= Missa solemnis =

Extended musical setting of the Mass

Missa solemnis ( pl: Misae solemnes) is Latin for Solemn Mass, and is a genre of sacred music consisting of fulsome settings of the Christian Mass Ordinary which are festively scored (often for choir, solo voices, and orchestra) and render the (often Latin) text extensively — as opposed to the shorter and more modest Missa brevis form. In French, the genre is called Messe solennelle. The terms came into use in the classical period.

When 'the Missa solemnis' is used to point to a specific piece, without referring to a particular composer, Beethoven's seminal and eponymous setting of the mass in D major is oftentimes implied. Many other composers' masses are substantively solemn settings—in pace, proportion and scoring—and so form part of the genre, even though they are not explicitly titled as 'Misae solemnes': for example, several late settings of both Haydn and Schubert, and the three numbered settings of Anton Bruckner. Indeed, some of the greatest compositions in the genre have acquired common or popular names sans 'solemnis':—to wit, JS Bach's Mass in B minor and Mozart's Great Mass in C minor.
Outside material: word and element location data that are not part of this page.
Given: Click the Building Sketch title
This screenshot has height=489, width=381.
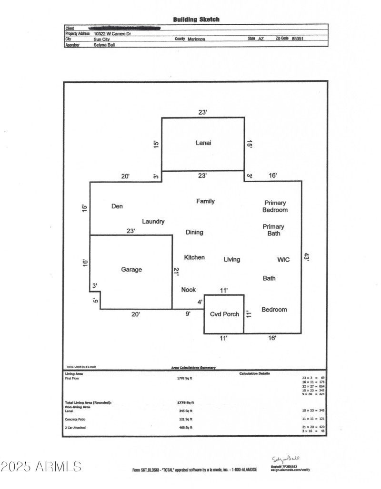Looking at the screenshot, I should pyautogui.click(x=196, y=20).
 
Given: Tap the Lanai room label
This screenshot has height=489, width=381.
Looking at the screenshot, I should pyautogui.click(x=203, y=143).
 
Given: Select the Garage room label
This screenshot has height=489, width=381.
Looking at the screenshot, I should pyautogui.click(x=131, y=270).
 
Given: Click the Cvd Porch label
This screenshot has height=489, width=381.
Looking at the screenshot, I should pyautogui.click(x=224, y=314).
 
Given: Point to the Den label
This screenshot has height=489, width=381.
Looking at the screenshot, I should pyautogui.click(x=117, y=206).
Solemn Masses have been written by many well-known composers, including these:
- JS Bach: Mass in B minor (1733/1749)
- Beethoven: Missa solemnis in D major (1823)
- Berlioz: Messe solennelle (1824)
- Bruckner: Missa solemnis in B-flat minor (1854), along with his triptych of great festive masses, the Mass No. 1 in D minor (1864), Mass No. 2 in E minor (1866), and Mass No. 3 in F minor (1868).
- Cherubini: Messe solenelle No. 2 in D minor (1811) per il Principe Esterházy (1811)
- Haydn: Missa in tempore belli (Mass in the Time of War) in C major, (1796)
- Hummel: Missa solemnis in C major (1806)
- Liszt: Missa solennis zur Einweihung der Basilika in Gran (Gran Mass) (first version 1855, second version 1857–58)
- Mozart: Mass in C minor, K. 139 "Waisenhaus" (1768), Mass in C major, K. 337 "Solemnis" (1780), Great Mass in C minor, K. 427 (1782/1783)
- Rossini: Petite messe solennelle (1863)
- Schubert: Mass No. 1, Mass No. 4, Mass No. 5, Mass No. 6
- Vierne: Messe solennelle (1900)
- Weber: Missa solemnis No. 2 (1818–1819) "Messe du Freischutz"
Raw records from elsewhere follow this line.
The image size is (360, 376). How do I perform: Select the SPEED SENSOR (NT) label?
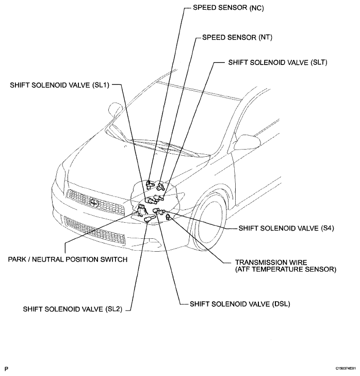tap(237, 37)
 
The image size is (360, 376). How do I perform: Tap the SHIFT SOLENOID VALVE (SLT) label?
tap(278, 62)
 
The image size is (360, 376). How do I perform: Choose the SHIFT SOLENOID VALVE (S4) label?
tap(286, 227)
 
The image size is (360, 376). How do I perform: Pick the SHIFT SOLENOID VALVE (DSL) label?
tap(240, 304)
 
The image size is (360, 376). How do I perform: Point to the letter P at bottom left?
tap(6, 369)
Other composers who wrote works the titles of which contained "Missa solemnis" include these (listed alphabetically): France Ačko (1941), Hendrik Andriessen (1946), Marco Betta, František Brixi, Antonio Buonomo (1983), Alfredo Casella (1944), Paul Creston, Georg Druschetzky (1804), Bohumil Fidler (1901), Joseph-Hector Fiocco, Konstanty Gorski, Michael Haydn (1772), Václav Emanuel Horák, Sigurd Islandsmoen (1954), Friedrich Kiel, Karel Blažej Kopřiva, Jean Langlais, Josef Lammerz (1990), Colin Mawby, Boleslaw Ocias, Antonio Sacchini, Johann Nepomuk Schelble, Wolfgang Seifen, Johann Baptist Wanhal (1778), and Bedřich Antonín Wiedermann (1848).

Festive mass settings in other languages include the composer Jakub Jan Ryba's Czech Christmas Mass (1796). While this was not a traditional mass text setting at all, and it was not in Latin, it was nevertheless explicitly labeled by its composer as a 'missa solemnis' (for the Festis Nativitatis').